CONTRIBUTION AND CONVEYANCE AGREEMENT

by and among

ENERGY TRANSFER PARTNERS, L.P.

AND

ENERGY TRANSFER EQUITY, L.P.

(Class G Units)

Dated November 1, 2006


CONTRIBUTION AND CONVEYANCE AGREEMENT

THIS CONTRIBUTION AND CONVEYANCE AGREEMENT, dated November 1, 2006 (this “ Agreement ”), is made by Energy Transfer Partners, L.P., a limited partnership formed under the laws of the State of Delaware ( “ ETP ” or the “ Partnership ”), on the one hand, and Energy Transfer Equity, L.P., a limited partnership formed under the laws of the State of Delaware ( “ ETE ”), on the other hand.

WHEREAS, ETP desires to issue to ETE, in exchange for a contribution by ETE of cash, limited partner interests of the Partnership, consisting of Class G Units (the “ Class G Units ”), having the characteristics set forth in Amendment No. 10 to the Amended and Restated Agreement of Limited Partnership of the Partnership (“ Amendment No. 10 ”), a copy of which is attached hereto as Exhibit A .

NOW, THEREFORE, in consideration of the mutual covenants and agreements set forth herein and for good and valuable consideration, the receipt and sufficiency of which are hereby acknowledged, ETP and ETE hereby agree as follows:

ARTICLE I.

DEFINITIONS

Section 1.01 Definitions . As used in this Agreement, and unless the context requires a different meaning, the following terms have the meanings indicated:

Cash Contribution ” shall have the meaning specified in Section 2.01 .

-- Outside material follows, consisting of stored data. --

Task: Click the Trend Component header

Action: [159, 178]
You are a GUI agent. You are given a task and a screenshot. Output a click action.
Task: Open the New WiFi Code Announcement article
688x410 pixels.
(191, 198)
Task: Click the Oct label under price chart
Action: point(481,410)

CCE Purchase Agreement ” means the Purchase and Sale Agreement, dated as of September 14, 2006, among the Partnership and the Class B Members of CCE Holdings, LLC.

Class G Units ” shall have the meaning specified in Section 2.02 .

Closing ” shall have the meaning specified in Section 2.03 .

Closing Date ” shall have the meaning specified in Section 2.03 .

Common Units ” means common units representing limited partnership interests of ETP.

Commission ” means the United States Securities and Exchange Commission.

ETP ” has the meaning set forth in the introductory paragraph.

Exchange Act ” means the Securities Exchange Act of 1934, as amended.

Governmental Authority ” means, with respect to a particular Person, the country, state, county, city and political subdivisions in which such Person, such Person’s Subsidiaries or such Person’s Property is located or which exercises valid jurisdiction over any such Person or such Person’s Property, and any court, agency, department, commission, board, bureau or


instrumentality of any of them and any monetary authority which exercises valid jurisdiction over any such Person or such Person’s Property.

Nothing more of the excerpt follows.